Old Newmarket Town Hall and Courthouse is a historic structure in Newmarket, Ontario and served as town hall, county offices and courthouse.

==Architecture==
The structure was designed in the Italianate style by the architectural firm of Mallory & Sons, in accordance with then-Mayor William Cane's desire for a modern building.

==Town hall and county office==
The building was inaugurated on Dominion Day, July 1, 1883, as town hall for Newmarket, Ontario. It assumed the role as York County offices moved from Toronto City Hall in 1953 when Metropolitan Toronto was formed and until York Region was formed in 1971. Reverting the original role, it was replaced when the town offices moved out in 1975. Some Regional offices relocated to the York Region Administration Centre at 62 Bayview Parkway in 1957.

==Courthouse and community use==
From 1975 to 1980 it was used as municipal courthouse while a new courthouse was being built at 50 Eagle Street.

After the 1980s the building became a cultural and social venue. The building has undergone renovations in the late 1970s and again in 2011. Scheduled to re-open in the autumn of 2015, the Old Town Hall will function as a cultural hub for theatre, music, dance and other cultural activities; construction includes renovations to the second floor theatre and conversion of the building to make it fully accessible.

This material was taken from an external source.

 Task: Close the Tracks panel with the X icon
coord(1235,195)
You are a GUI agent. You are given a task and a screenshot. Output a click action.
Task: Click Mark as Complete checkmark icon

The building has been protected as a heritage property since 1999.

==Renovations==
Since 2012, Newmarket's Old Town Hall had undergone substantial renovations to achieve architectural renaissance. A new atrium extension was added to the south side of the building representing the blending of the old and the new. Renovations and improvements were made throughout the building to make it fully accessible and ensure it functions as a culture hub for theatre, music, dance, arts and cultural activities and numerous opportunities for continued economic

The restoration of Old Town Hall is part of a joint project with the Federal and Provincial government in which the Town of Newmarket received approximately $3.4 million in funding. As a key driver of the Town's Cultural Master Plan, this landmark will act as a hub for arts and culture and will play a key role in the revitalization of Newmarket's Historic Main Street area.